Já no final da sua pesquisa, a autora recomenda que:

- O papel do setor ambiental, principalmente o governamental, deveria ultrapassar a barreira do “meio ambiente” e passar a ser o principal agente fornecedor de subsídios e orientação para os demais setores produtivos do país para a construção de uma política de desenvolvimento de fato sustentável, ambientalmente, socialmente e economicamente.

- Os investimentos na área de prevenção aos incêndios florestais deveriam levar em conta a percepção de seu público-alvo. É o momento de avaliar se o “o remédio” está de acordo com o “paciente”.

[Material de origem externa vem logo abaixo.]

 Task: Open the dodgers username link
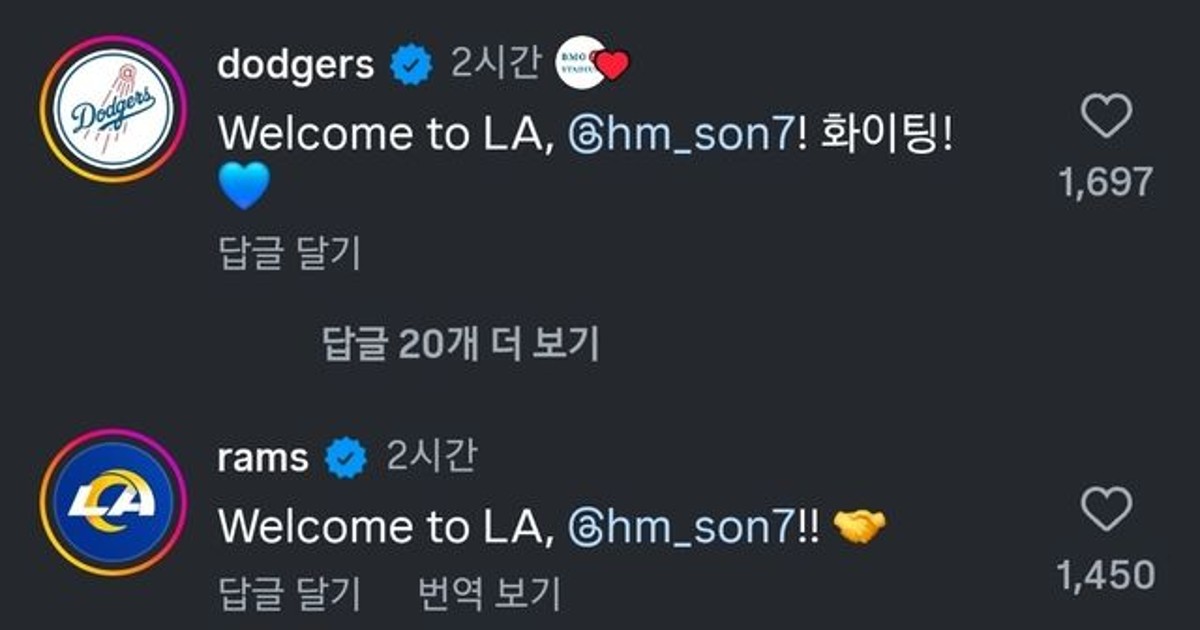tap(296, 66)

- É importante identificar instrumentos/tecnologia disponíveis que possam contribuir na discussão e formulação de propostas adequadas em parceria com público alvo (identificação de problemas, prioridades, expectativas, conseqüências, etc). A modelização pode contribuir pois apresenta um componente visual com informações científicas e do público alvo. A partir da construção de um modelo, os atores locais podem ter uma melhor visão da realidade atual e futuro próximo, em cenários diferentes: com a manutenção da gestão tradicional de utilização dos recursos naturais e com a proposta/implementação de um novo modelo de gestão sustentável. A partir do momento em que se modeliza, não os ecossistemas em si, mas o ecossistema e seu uso vistos por diferentes pontos de vista, se permite uma discussão baseada em percepções e fatos reais que podem ser trabalhados e discutidos um a um de forma objetiva.

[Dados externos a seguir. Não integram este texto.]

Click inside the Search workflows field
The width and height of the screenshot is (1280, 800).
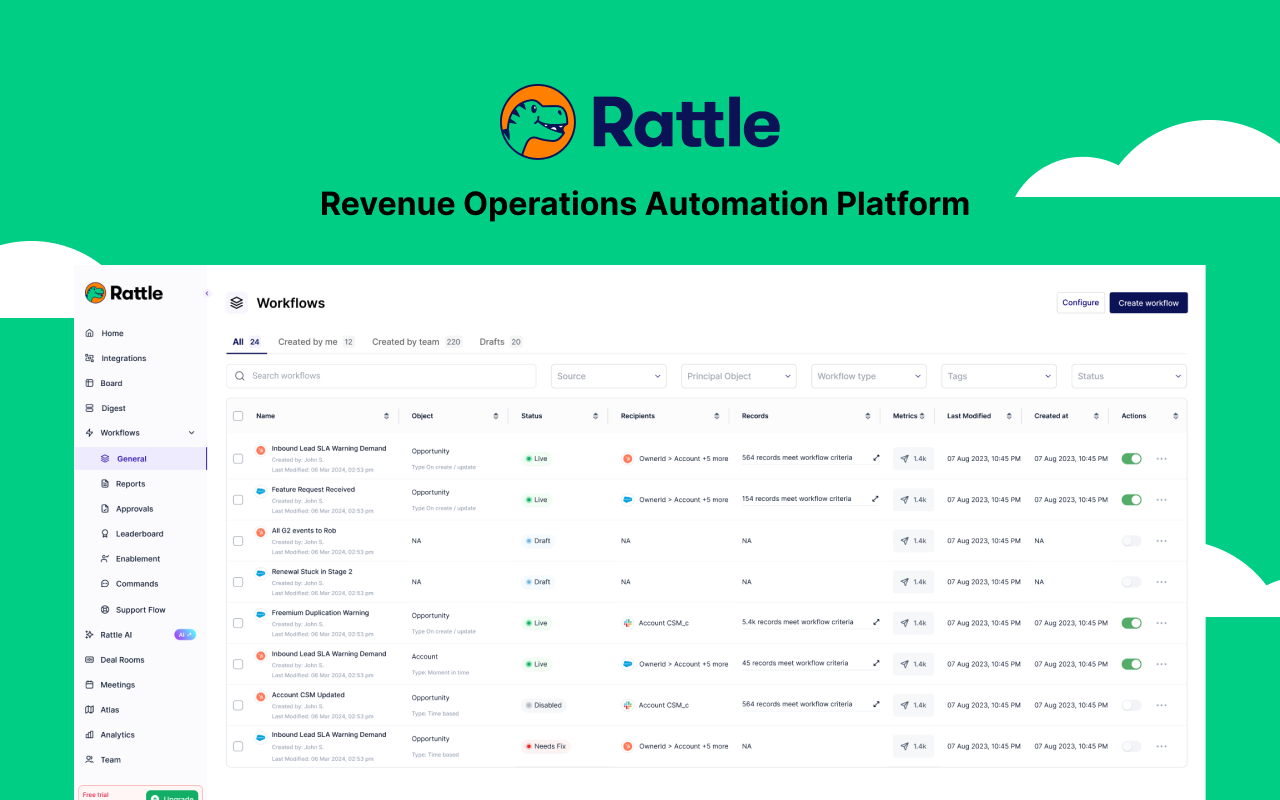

Desta forma, poderia haver de fato uma troca de informações entre os atores externos e internos que levaria a construção de uma proposta mais coerente. Esta tecnologia, quando bem elaborada e empregada pode alcançar resultados muito satisfatórios no que se refere a uma nova perspectiva quanto a utilização dos recursos naturais renováveis.

- Buscar a multidisciplinaridade do tema fogo nas áreas de saúde, educação, agropecuária etc. Esta multidisciplinaridade vai contribuir para diminuir a pressão concentrada sobre alguns

setores que normalmente são identificados como “vilões”. A busca deve ser concentrada na identificação de soluções e aliados;

- Um público que vem sendo neglicenciado é o infanto-juvenil. Levando-se em conta que na Amazônia, principalmente na zona rural, as crianças passam para vida adulta ainda na adolescência ajudando desde jovem o pai na roça e/ou constituindo sua própria família. Neste público poder-se-ia investir de forma a alcançar de fato uma mudança de comportamento em curto e médio prazo com relação à gestão dos recursos naturais. Aprende-se morango e elefante, mas no futuro próximo serão cobrados a manejar o açaí e o pirarucu. Urge rever o material didático disponibilizado para a Região Norte e incorporar o meio ambiente de forma interdisciplinar no ensino fundamental;

- É importante buscar a participação das mulheres nesta discussão. Para tanto é necessário que a discussão sobre o fogo seja ampliada, não se restringindo a roça e ao pasto. Fogo também é fumaça, queima de lixo doméstico, e consequentemente, doenças respiratórias. A partir daí estaremos discutindo saúde pública, e saúde pública é responsabilidade e direito de todos.